By limiting inmates to “no more than 25 interrogatories,” the Court also
prevents inmates from fabricating parties or adding unnecessary parties to increase
3
the number of permitted interrogatories. For example, under Plaintiff’s distorted
reading of the Scheduling Order, an inmate could triple the number of potential
interrogatories by naming as defendants the State of North Dakota, the DOCR, and
the North Dakota State Penitentiary (NDSP) instead of just the State, despite the fact
DOCR and NDSP are legally and factually the equivalent of the State.2 Similarly,
an inmate could endlessly multiply the number of potential interrogatories by naming
as defendants DOCR staff that had little or nothing to do with the alleged violation
(as Plaintiff did in this case). It is contrary to sound public policy and Rules 1 and 26
of the Federal Rules of Civil Procedure to adopt scheduling orders that encourage the
addition of duplicative and unnecessary parties and repetitive, burdensome, and
fruitless discovery.
(Docket No. 94). In the event that the court were to conclude that Fernandez has a legitimate need
to serve in excess of 25 interrogatories, they ask that he be limited to 10 additional interrogatories
to be served on the DOCR.
Fernandez filed replies to defendants’ aforementioned responses on November 11, 2013.
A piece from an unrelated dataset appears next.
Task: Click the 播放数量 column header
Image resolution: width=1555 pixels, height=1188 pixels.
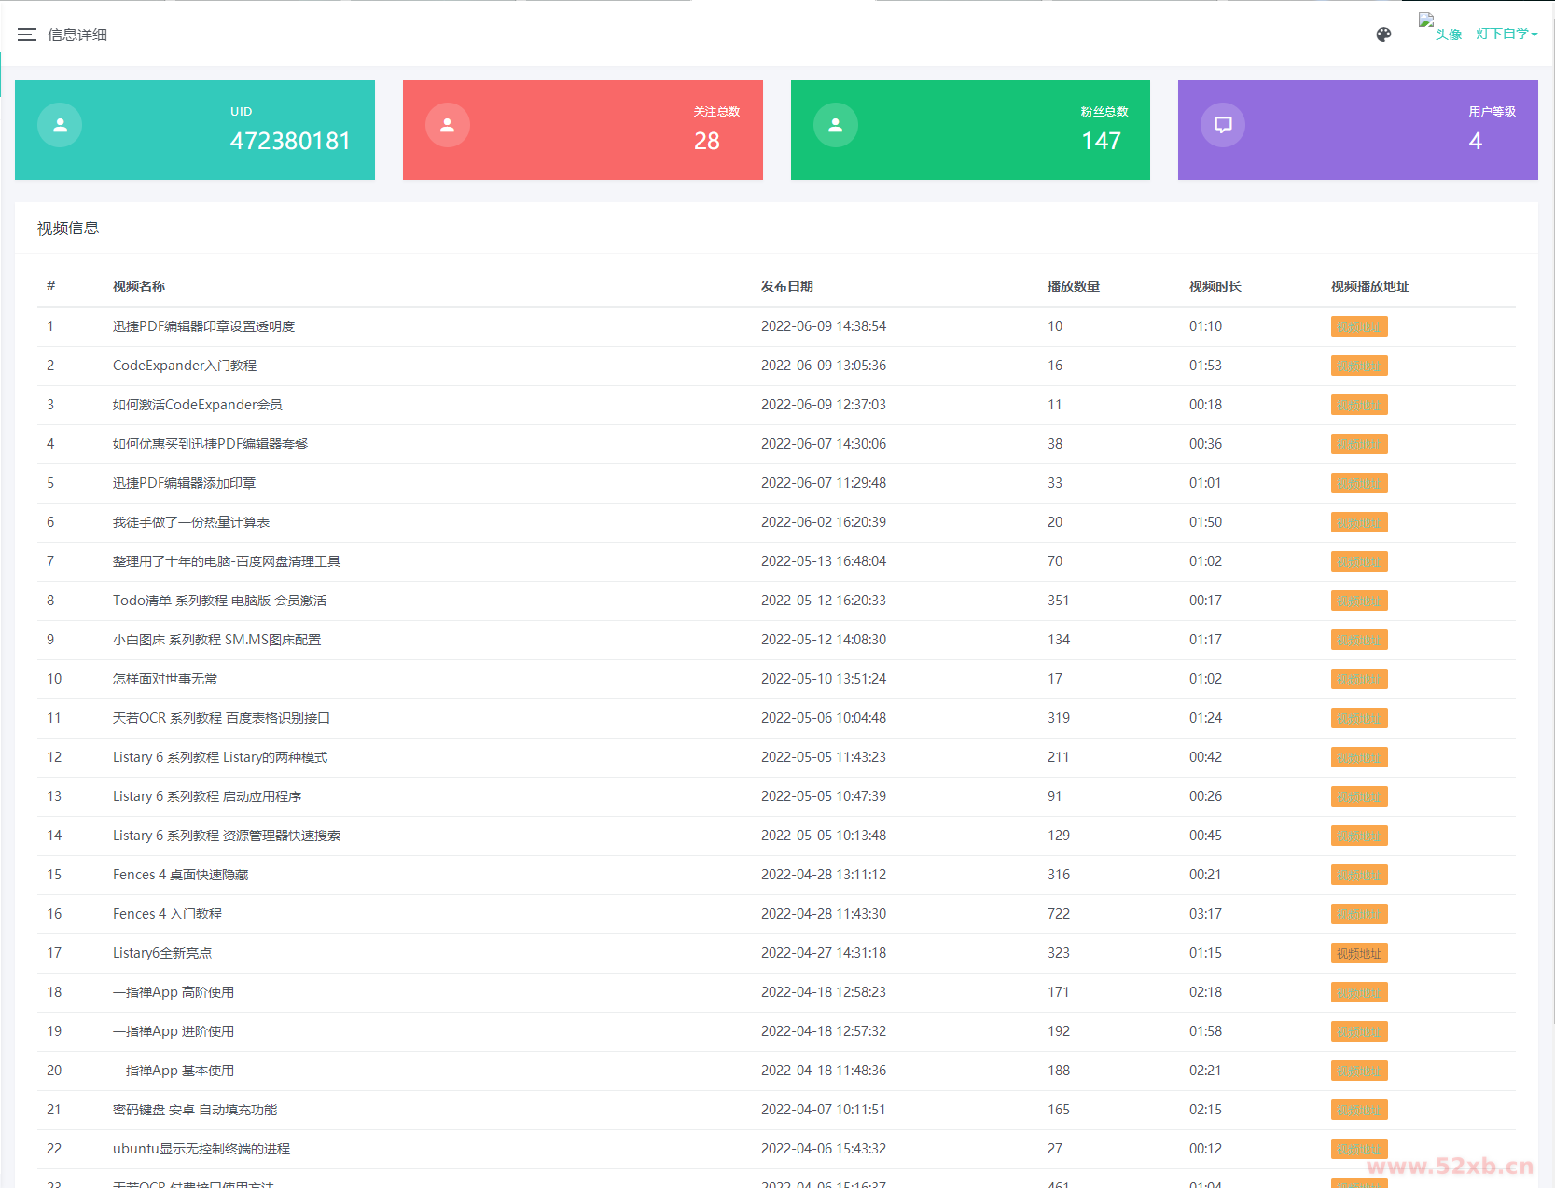Action: (x=1073, y=286)
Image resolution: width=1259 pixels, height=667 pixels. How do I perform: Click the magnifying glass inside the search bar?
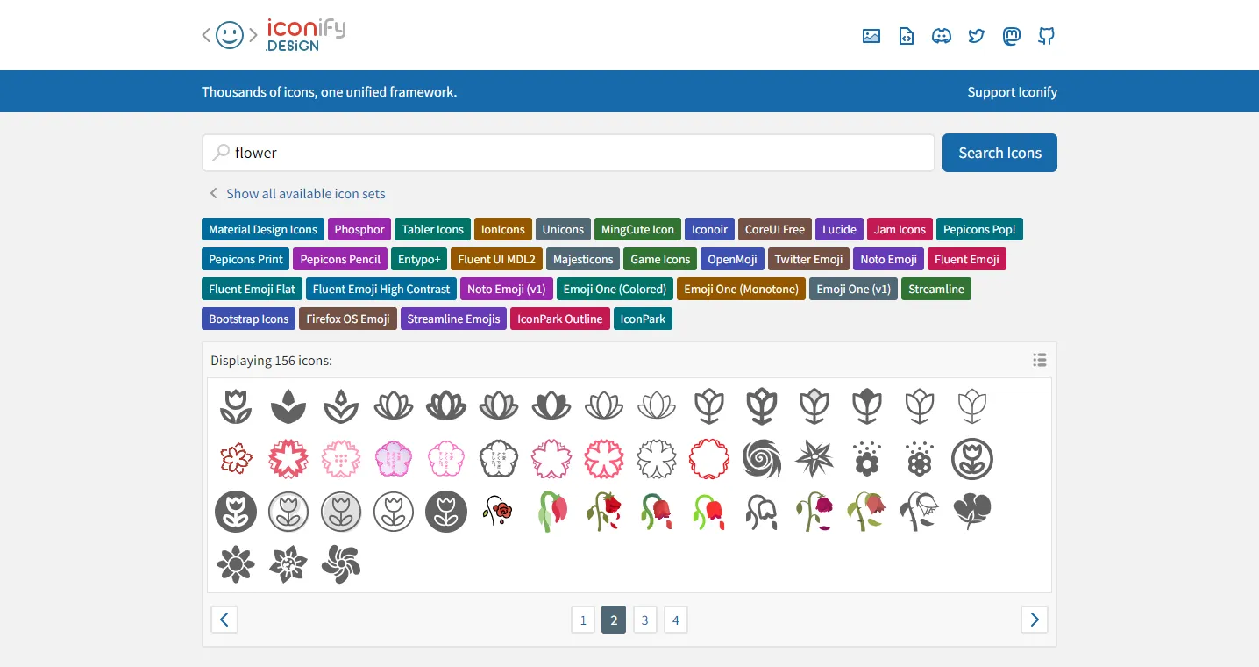222,152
He reiterates his position that he is entitled to serve 25 interrogatories on each named defendant.
In so doing, he avers: (1) the State, the DOCR, and their employees are separate and distinct
entities; (2) he has not had an adequate opportunity to conduct discovery because of changes in
defendants’ position; (3) he has demonstrated a need to serve the additional interrogatories; and (4)
the limit of thirty-five interrogatories as proposed by defendants is insufficient.
III.
DISCUSSION
Fed. R. Civ.P. 33(a)(1) provides in relevant part that a “ a party may serve on any other party
no more than 25 written interrogatories, including all discrete subparts.” A literal reading of this
rule permits any party to serve up to 25 interrogatories on any other party. See Fed.R.Civ.P.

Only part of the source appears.